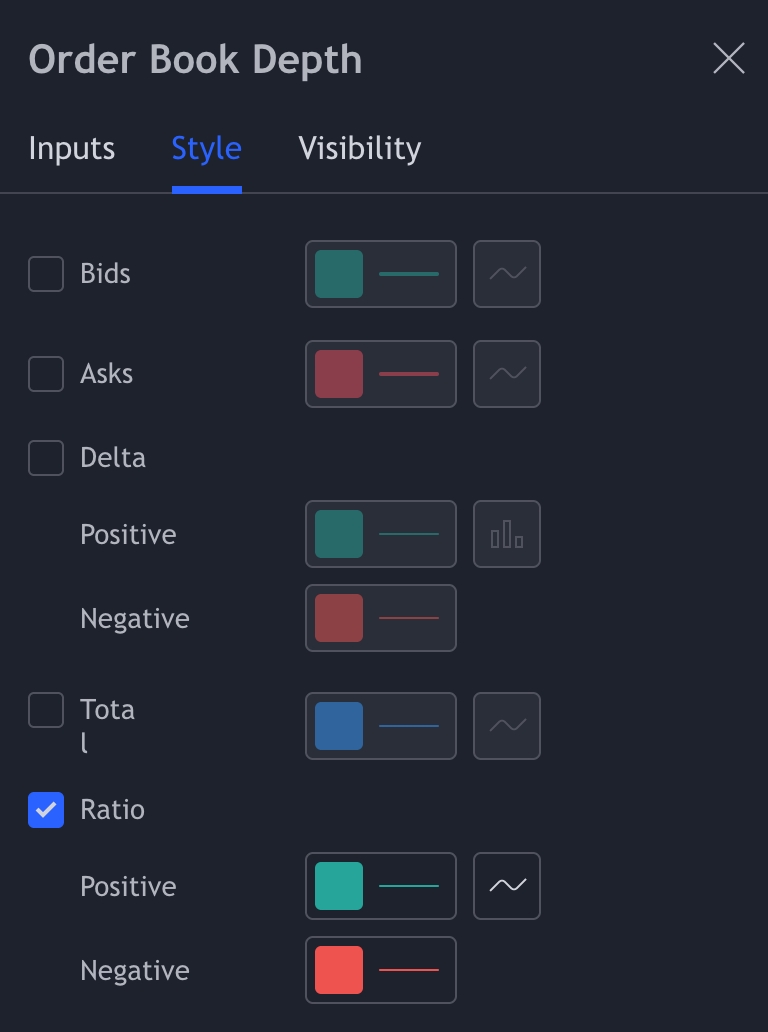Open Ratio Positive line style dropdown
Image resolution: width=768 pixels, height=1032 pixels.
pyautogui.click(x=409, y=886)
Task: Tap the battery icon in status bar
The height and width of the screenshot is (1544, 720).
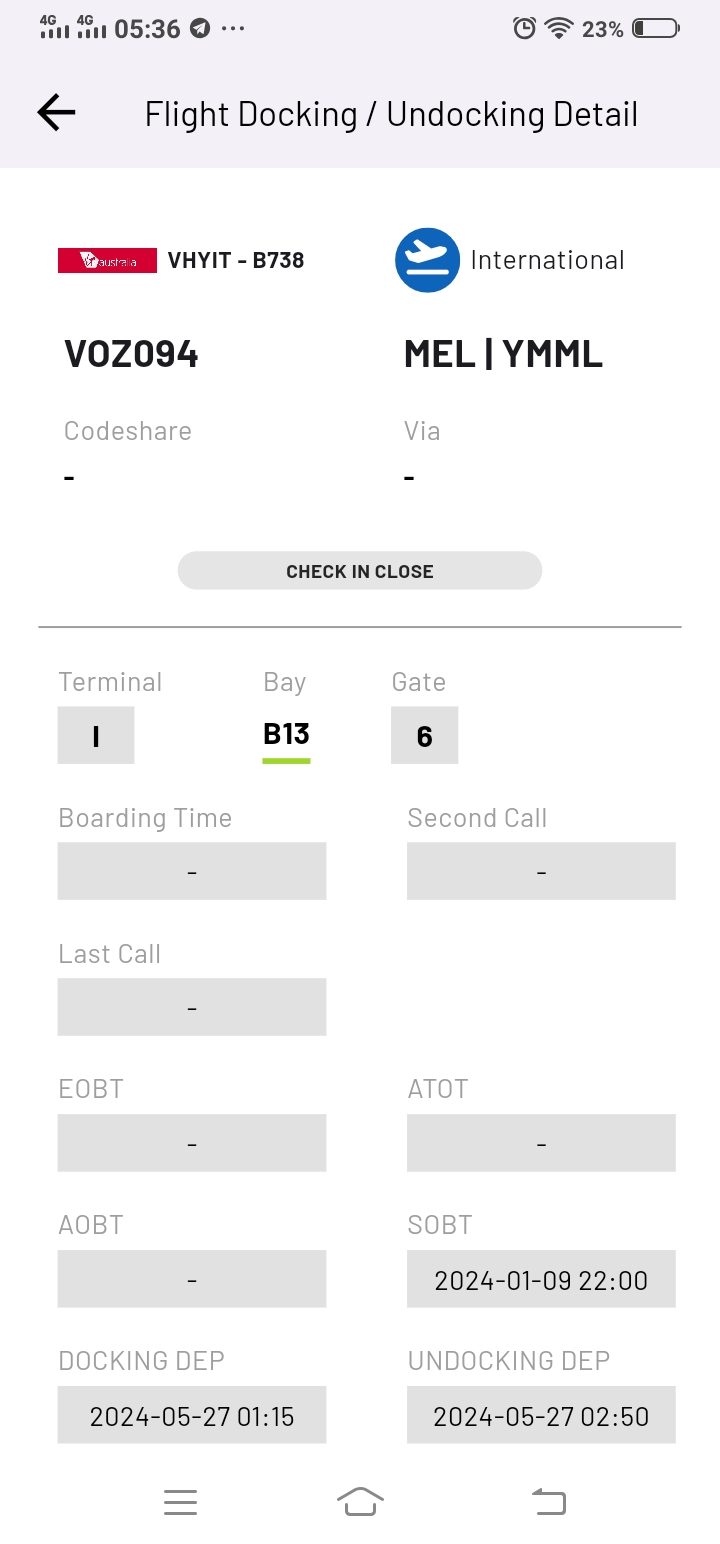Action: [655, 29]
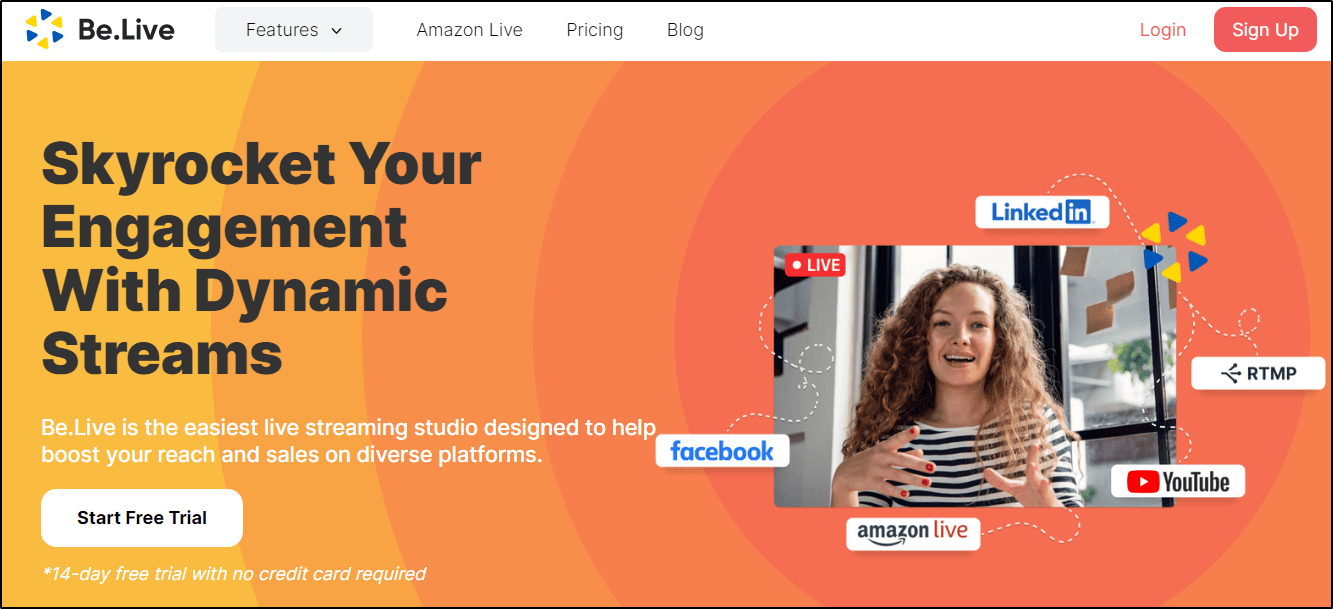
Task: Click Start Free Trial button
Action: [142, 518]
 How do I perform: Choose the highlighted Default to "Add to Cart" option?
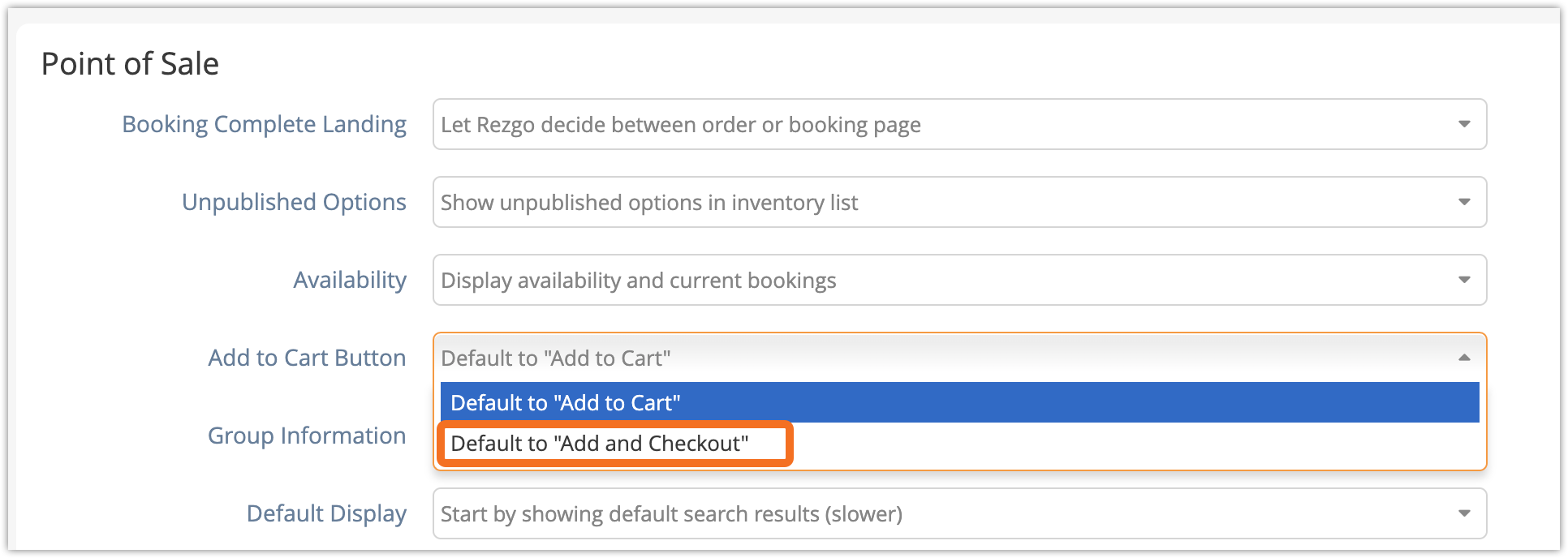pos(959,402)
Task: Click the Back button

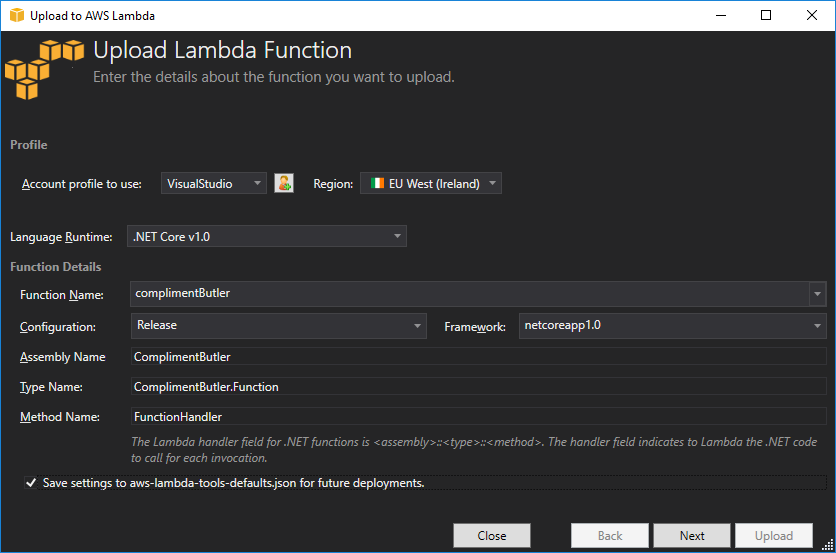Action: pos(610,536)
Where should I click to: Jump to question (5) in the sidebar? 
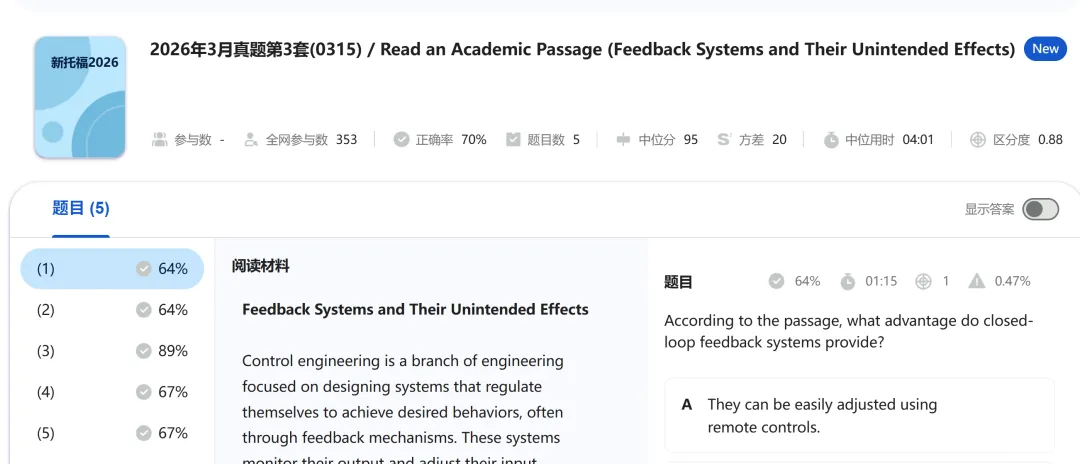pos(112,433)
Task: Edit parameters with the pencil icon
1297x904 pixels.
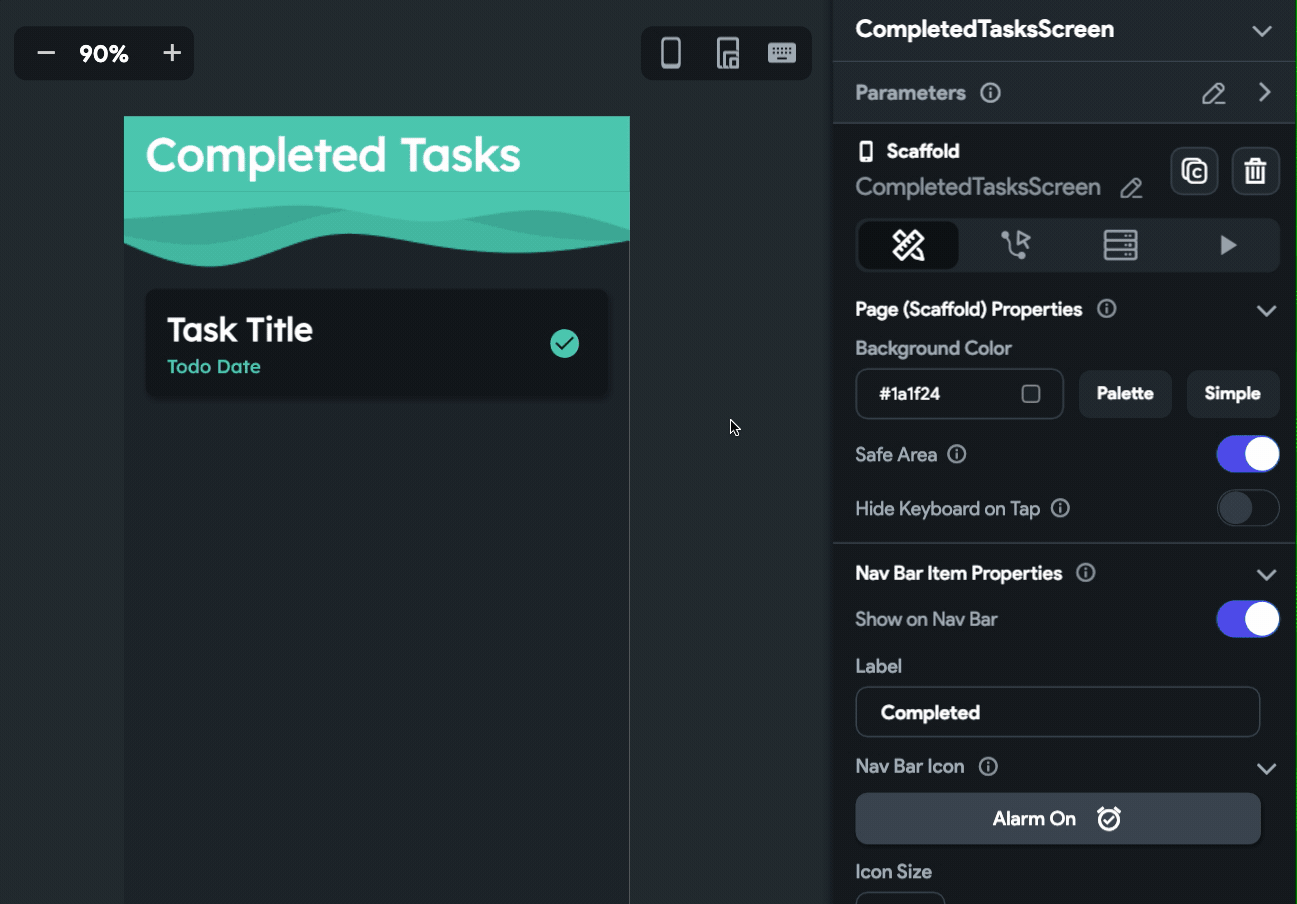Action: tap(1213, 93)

┄┄┄┄┄┄

REQUIRED WORK: With the pictures left out, write out exactly the lines from the line containing "Task: Click the Back button" through the last line of the entries above, both ends included, and no others.

ANSWER SPACE:
Task: Click the Back button

Action: pos(610,536)
Where should I click to: Jump to question (5) in the sidebar? 
pos(112,433)
Task: Edit parameters with the pencil icon
1297x904 pixels.
Action: tap(1213, 93)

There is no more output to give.